Task instructions:
From the line containing "You are a computer-use agent. The image" down to the last line of the listing, quote everything word for word, and nothing else, keeping pictures out.

Supplied material:
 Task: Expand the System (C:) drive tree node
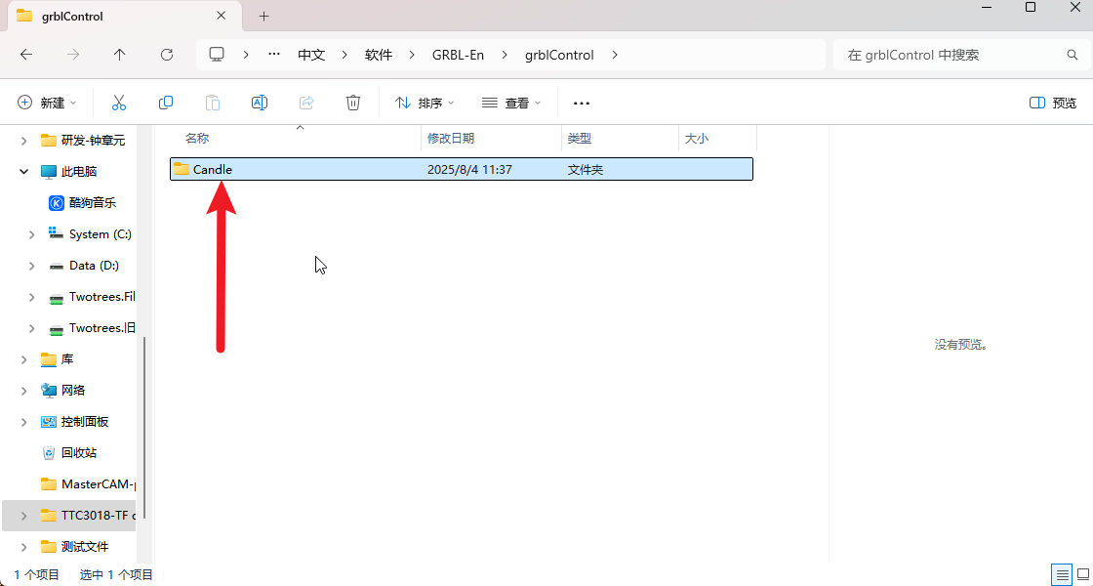point(32,234)
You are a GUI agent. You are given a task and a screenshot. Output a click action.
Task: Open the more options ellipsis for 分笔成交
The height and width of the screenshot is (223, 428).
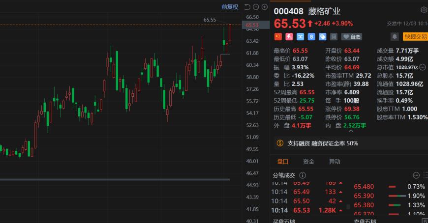coord(416,175)
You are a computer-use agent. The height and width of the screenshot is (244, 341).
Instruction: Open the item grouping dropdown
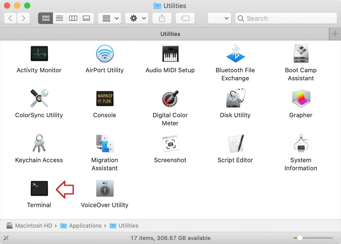(x=109, y=18)
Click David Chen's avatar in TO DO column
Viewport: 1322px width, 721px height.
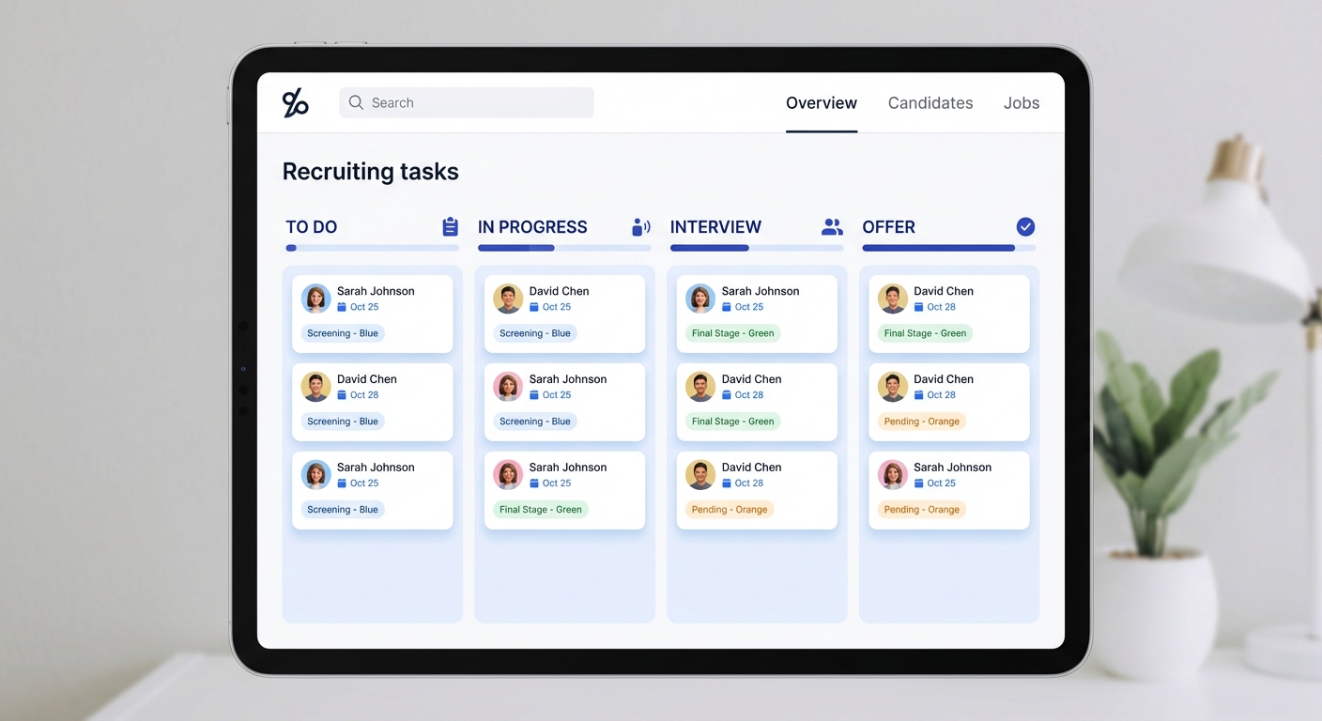click(x=315, y=387)
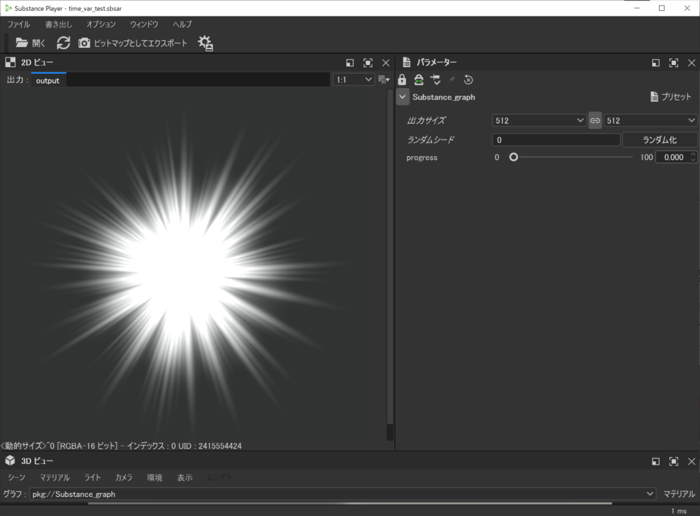Maximize the 2D ビュー panel

point(368,62)
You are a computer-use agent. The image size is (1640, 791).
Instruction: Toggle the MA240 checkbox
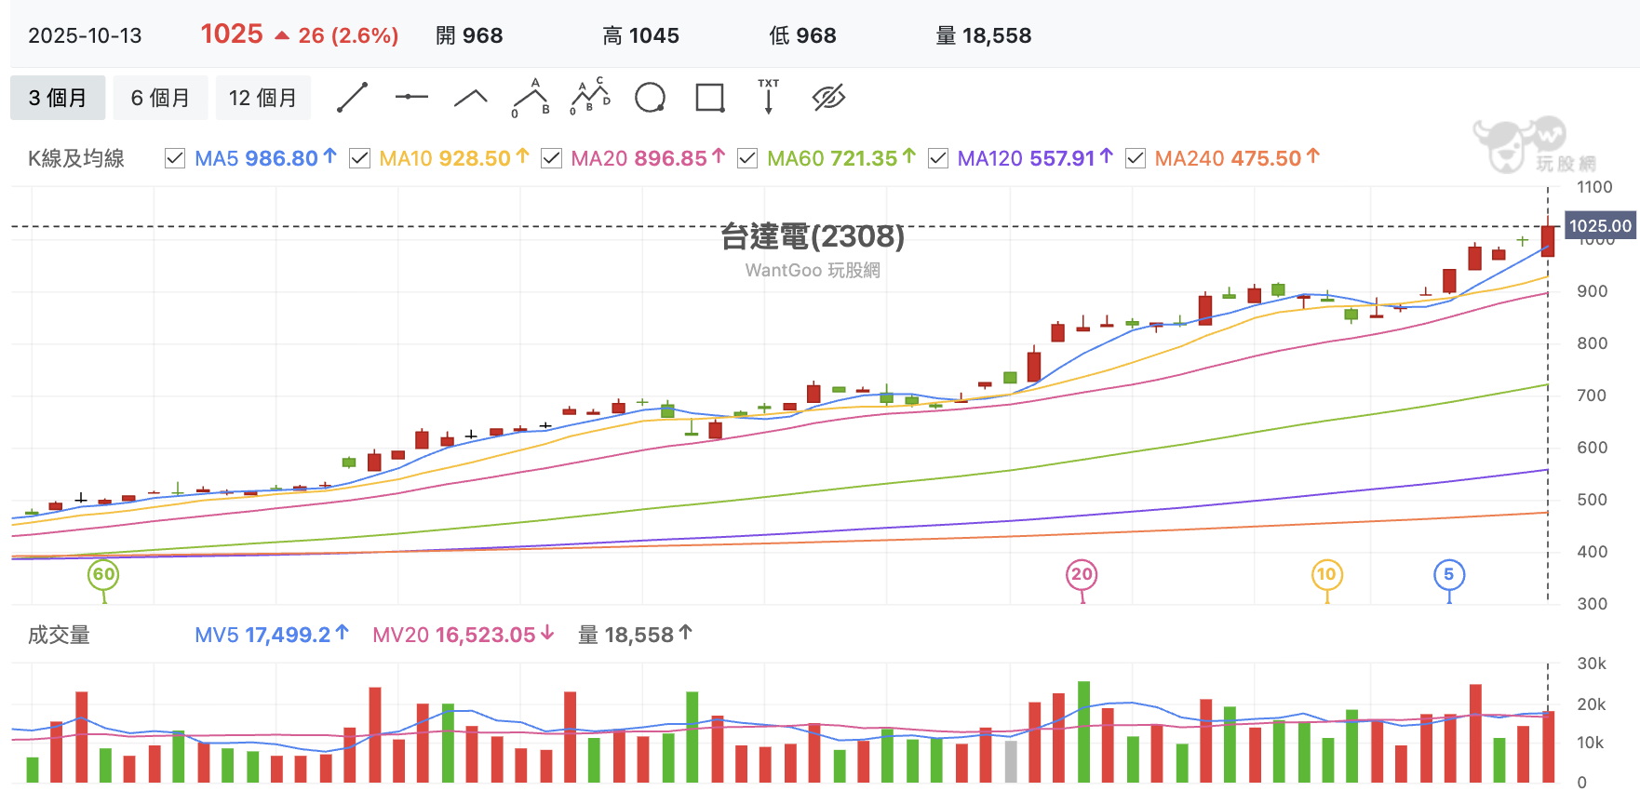pyautogui.click(x=1135, y=158)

Solution to the exercise:
You are a computer-use agent. The image size is (1640, 791).
Instruction: Toggle the MA240 checkbox
pyautogui.click(x=1135, y=158)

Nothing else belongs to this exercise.